What to do when your agent goes quiet
Every represented actor goes through quiet periods. Some are the agent's fault. Most are not. Before assuming the relationship is broken, an actor should audit their own inputs: when the headshot was last updated, how recent the reel is, how often they are self-generating work, and whether their castable range is still matched to current market demand. This article covers the audit, the conversation to have with the agent, and the point at which parting ways becomes the right call.
The self-audit (what you can control)
Before assuming the agent is the problem, audit what is under your control. When was the headshot last updated. When was the reel last updated. How much self-generated work are you producing. How often are you in a coaching session. Has your castable range drifted.
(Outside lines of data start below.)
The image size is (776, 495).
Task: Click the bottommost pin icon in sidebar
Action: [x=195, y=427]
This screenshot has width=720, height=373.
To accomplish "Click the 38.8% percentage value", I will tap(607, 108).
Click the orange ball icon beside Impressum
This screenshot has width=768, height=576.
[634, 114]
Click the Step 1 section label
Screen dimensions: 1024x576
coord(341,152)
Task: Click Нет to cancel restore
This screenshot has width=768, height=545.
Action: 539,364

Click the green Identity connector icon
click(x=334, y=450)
Nine times out of ten, the quiet period correlates with something the actor stopped doing. Finding that something is the first step.
The check-in conversation: what to ask, what not to
Ask to book a short call, not a coffee. Keep the agenda professional. What is the market doing in my range, what kinds of projects are you seeing for actors like me, and is there anything specific I can do on my end to make your submissions easier.
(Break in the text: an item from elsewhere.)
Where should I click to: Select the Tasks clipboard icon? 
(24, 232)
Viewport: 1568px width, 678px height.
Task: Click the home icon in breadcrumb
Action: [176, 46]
Do not ask for a guarantee. Do not compare yourself to other clients on the list. Do not push for promises about the next quarter. Agents do not control casting decisions, and pushing for guarantees they cannot make damages the relationship.
Signs the relationship is working despite the quiet
The agent replies to your emails within a few days. The agent is honest about what is and is not moving. The agent is willing to discuss specific projects when you flag them. The agent can describe your castable range in a way that matches how you see yourself.
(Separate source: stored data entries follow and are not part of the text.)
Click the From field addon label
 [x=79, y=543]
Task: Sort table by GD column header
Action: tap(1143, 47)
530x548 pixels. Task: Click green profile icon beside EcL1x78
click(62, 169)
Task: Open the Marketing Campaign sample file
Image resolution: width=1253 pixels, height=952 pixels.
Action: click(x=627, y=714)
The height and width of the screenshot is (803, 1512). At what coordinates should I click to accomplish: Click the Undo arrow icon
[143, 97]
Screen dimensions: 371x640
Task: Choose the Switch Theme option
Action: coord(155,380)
A quiet period in a relationship with these signals is usually temporary, and the right response is patience plus your own initiative on self-submission, training, and self-generated work.
Signs it is time to leave
The agent stops replying. The agent is dismissive when you raise concerns. The agent cannot describe your castable range, or describes it in a way that does not match the work you are actually suited to. The agent never volunteers suggestions for your reel, your headshots, or your training.
If these signs are present for more than six months, leaving is usually the right call. Leave professionally, in writing, without burning the bridge. The industry is small and the same agent might matter to you again.